Beyond SERT, noribogaine shows biased agonism at the kappa receptor: it activates the G protein pathway at about 75% the efficacy of dynorphin, while suppressing beta-arrestin recruitment to just 12% efficacy. It drives one intracellular signal while nearly silencing the other, producing a different net effect than a simple agonist or antagonist would (Maillet E.L. et al., 2015).

What makes the combined experience mechanistically unusual is duration. The altered state can persist for eight to twenty-four hours, far longer than receptor occupancy alone would predict. One proposed mechanism involves glial cell line-derived neurotrophic factor, or GDNF.

A single therapeutic dose of ibogaine increases GDNF expression in the ventral tegmental area within twenty-four hours (He D.Y. et al., 2005). GDNF then binds its receptor, RET, on dopamine neurons in that same region and triggers an autocrine loop: GDNF stimulates its own continued synthesis and release, sustaining altered dopaminergic tone long after the drug has cleared (He D.Y. et al., 2006). This mechanism was characterised in addiction models, specifically alcohol use disorder. Whether it contributes to PTSD symptom reduction specifically is not established. The evidence is indirect, the clinical translation is plausible but remains an open question.

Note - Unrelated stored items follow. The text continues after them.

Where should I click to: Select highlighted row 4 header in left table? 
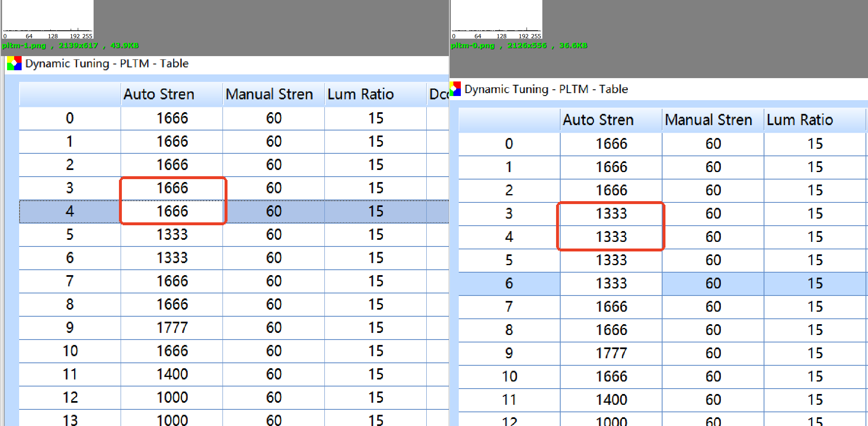coord(70,212)
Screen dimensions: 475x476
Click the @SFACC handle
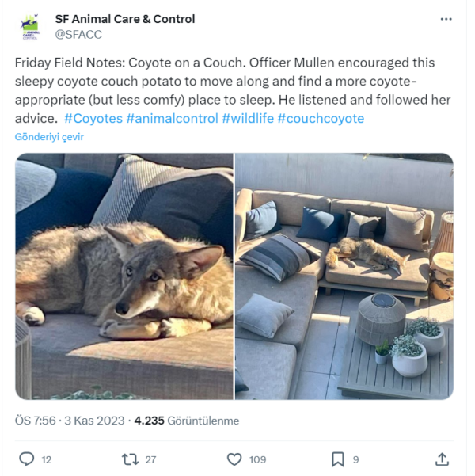coord(78,35)
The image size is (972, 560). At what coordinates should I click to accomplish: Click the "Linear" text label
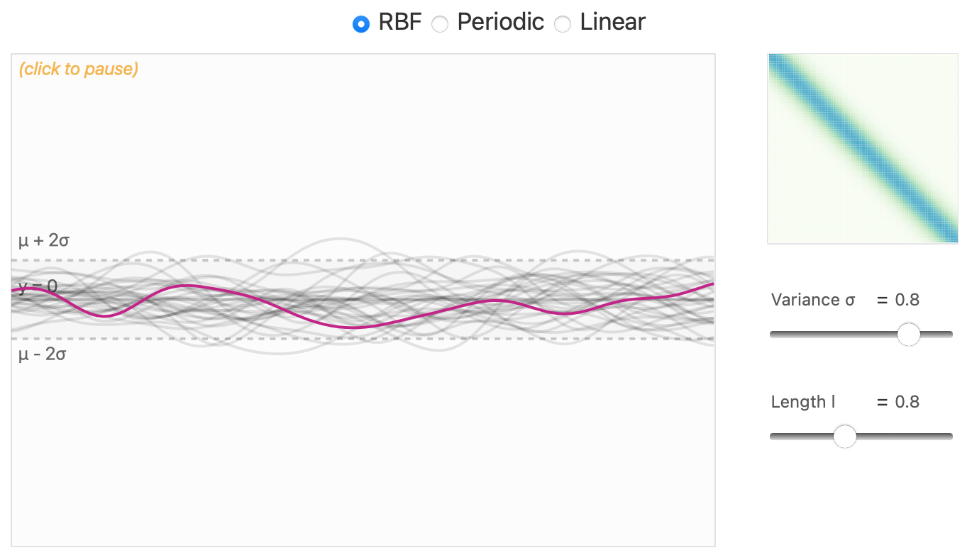pyautogui.click(x=612, y=22)
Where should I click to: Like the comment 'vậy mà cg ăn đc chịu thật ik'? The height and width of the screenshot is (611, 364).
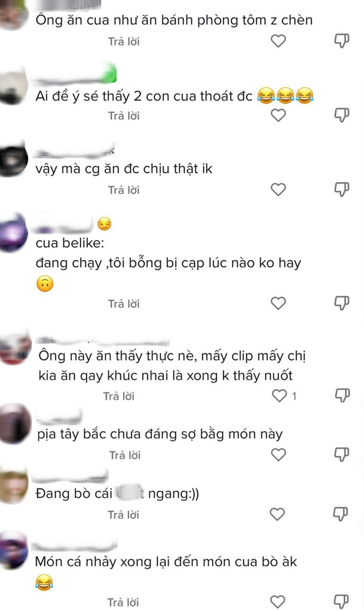[278, 189]
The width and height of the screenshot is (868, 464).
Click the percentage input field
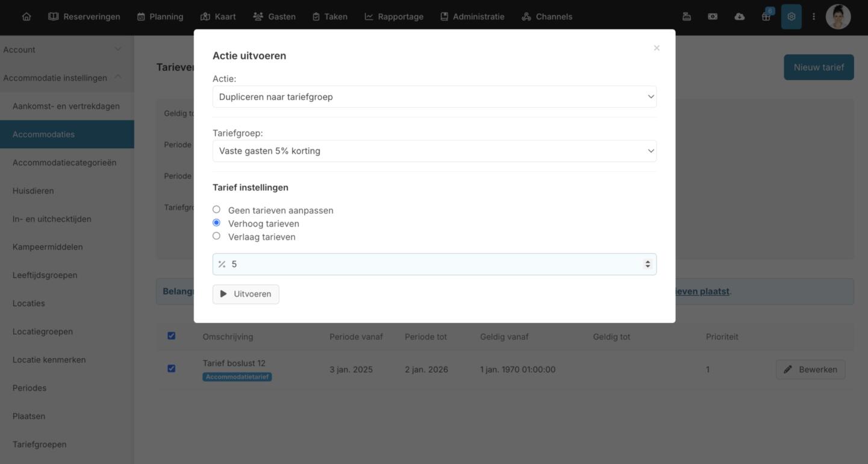tap(434, 265)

What is reasonably supported is this: GDNF signaling promotes dopamine neuron survival, synaptic growth, and long-term plasticity in reward and stress circuits. If it does contribute to ibogaine's effects in trauma, it would represent a second therapeutic layer operating after the acute experience closes, a neuroplastic reorganisation of circuits dysregulated by chronic trauma.

The working hypothesis for the therapeutic sequence is: ibogaine's polypharmacology opens dissociated access to traumatic memories during the acute experience; memories surface with emotional distance and become available for reconsolidation; post-acute GDNF-driven plasticity may then encode durable circuit-level changes, though this final step remains to be confirmed in PTSD models.

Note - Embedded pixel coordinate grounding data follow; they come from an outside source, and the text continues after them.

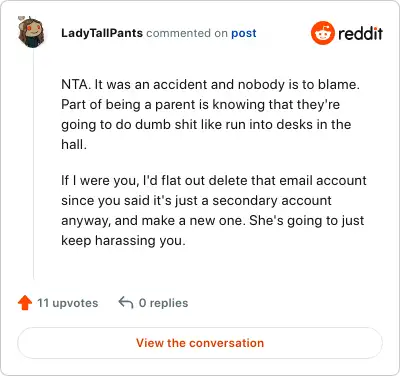Click the vertical thread line below avatar

(x=33, y=163)
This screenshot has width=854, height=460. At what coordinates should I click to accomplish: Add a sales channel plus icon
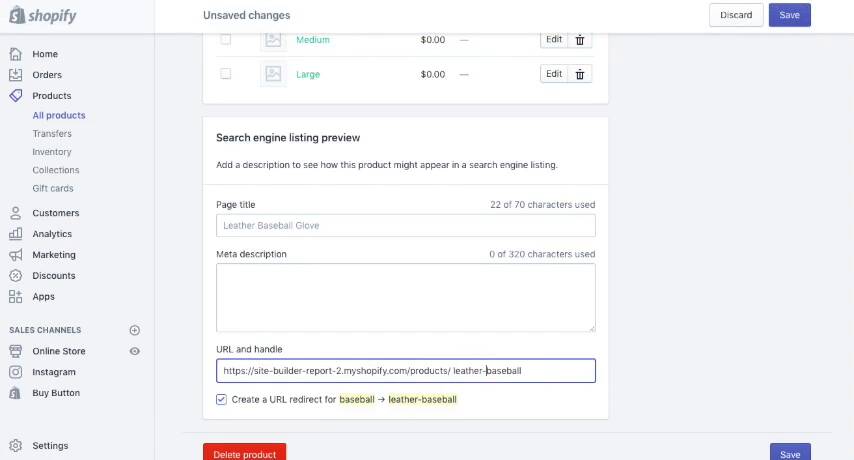pyautogui.click(x=135, y=330)
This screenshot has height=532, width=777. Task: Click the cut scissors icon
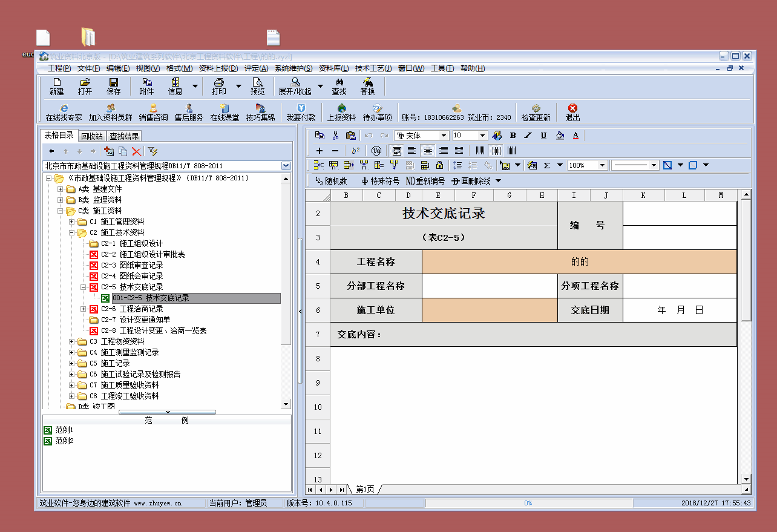335,136
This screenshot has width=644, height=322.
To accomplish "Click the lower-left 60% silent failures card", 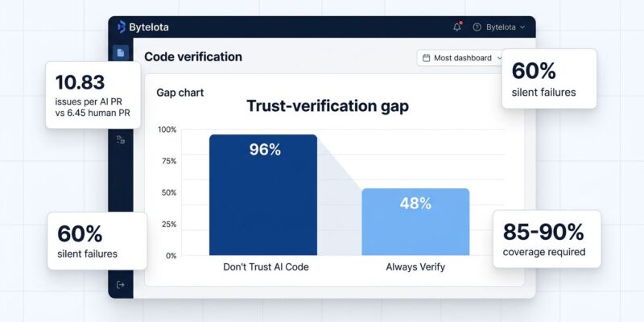I will pos(97,241).
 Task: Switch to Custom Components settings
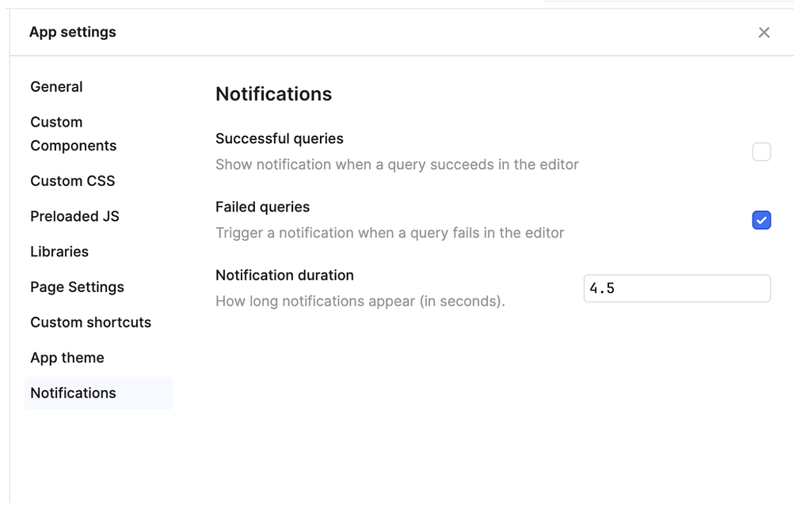(73, 133)
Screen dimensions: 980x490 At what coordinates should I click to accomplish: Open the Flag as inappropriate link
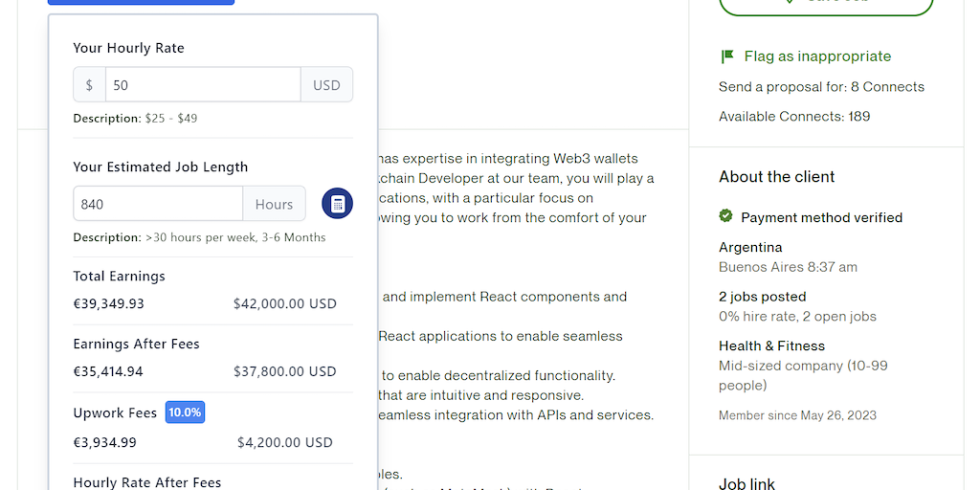click(x=816, y=56)
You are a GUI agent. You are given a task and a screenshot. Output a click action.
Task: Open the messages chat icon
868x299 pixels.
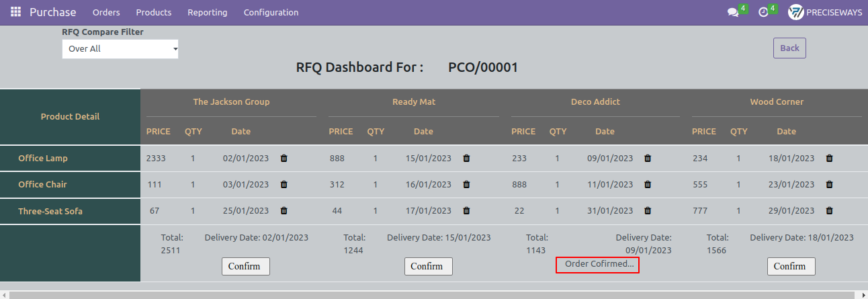(x=733, y=12)
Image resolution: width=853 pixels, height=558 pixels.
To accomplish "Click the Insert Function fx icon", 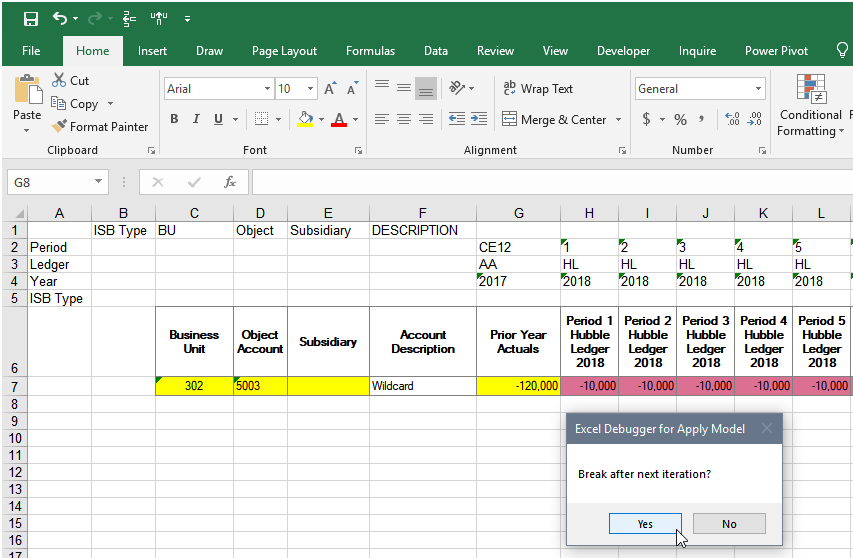I will (229, 182).
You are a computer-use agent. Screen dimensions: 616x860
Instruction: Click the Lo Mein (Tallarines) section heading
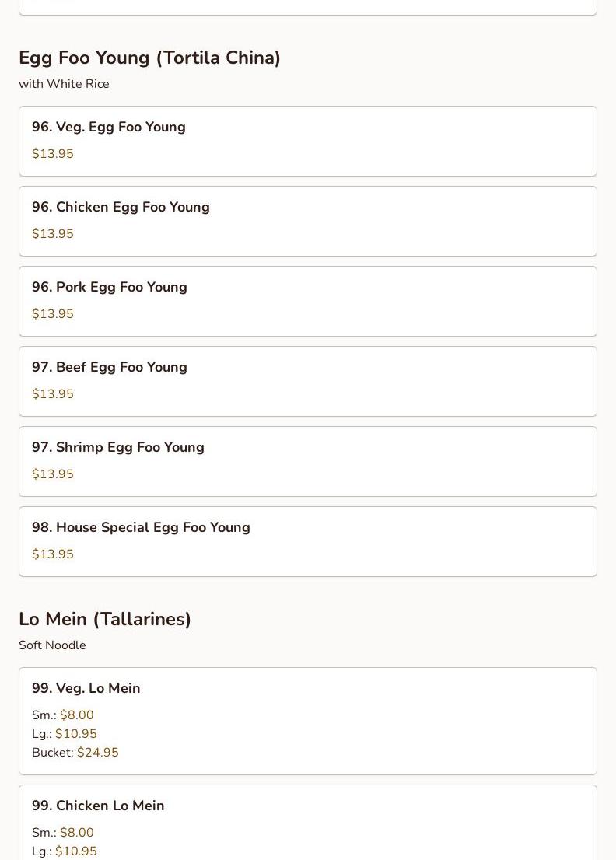click(105, 620)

Ibogaine reaches the traumatic memory autonomously, through pharmacological dissociation. The patient does not choose to approach it. The drug brings the memory forward.

In Part 2, we examine how MDMA approaches the same problem from the opposite direction: not by forcing memories to surface, but by creating the conditions in which a patient can choose to face them.

References

  • Baumann MH et al. In vivo neurobiological effects of ibogaine and its O-desmethyl metabolite, 12-hydroxyibogamine (noribogaine), in rats. J Pharmacol Exp Ther. 2001;297:531–539.
  • Ali S, Tian X, Cunningham KA, Zhou J. Old Dog, New Tricks: Ibogaine and Its Analogs as Potential Neurotherapeutics. J Med Chem. 2025;68(18):18744–18751.
  • Maillet EL et al. Noribogaine is a G-protein biased κ-opioid receptor agonist. Neuropharmacology. 2015;99:675–688.
  • Alper KR. Ibogaine: A review. The Alkaloids: Chemistry and Biology. 2001;56:1–38.
  • Glick SD, Maisonneuve IM, Pearl SM. Evidence for roles of κ-opioid and NMDA receptors in the mechanism of action of ibogaine. Brain Res. 1997;749(2):340–343.
  • He DY et al. Glial cell line-derived neurotrophic factor mediates the desirable actions of the anti-addiction drug ibogaine against alcohol consumption. J Neurosci. 2005;25(3):619–628.
  • He DY, Ron D. Autoregulation of glial cell line-derived neurotrophic factor expression: implications for the long-lasting actions of the anti-addiction drug, Ibogaine. FASEB J. 2006;20:2420–2422.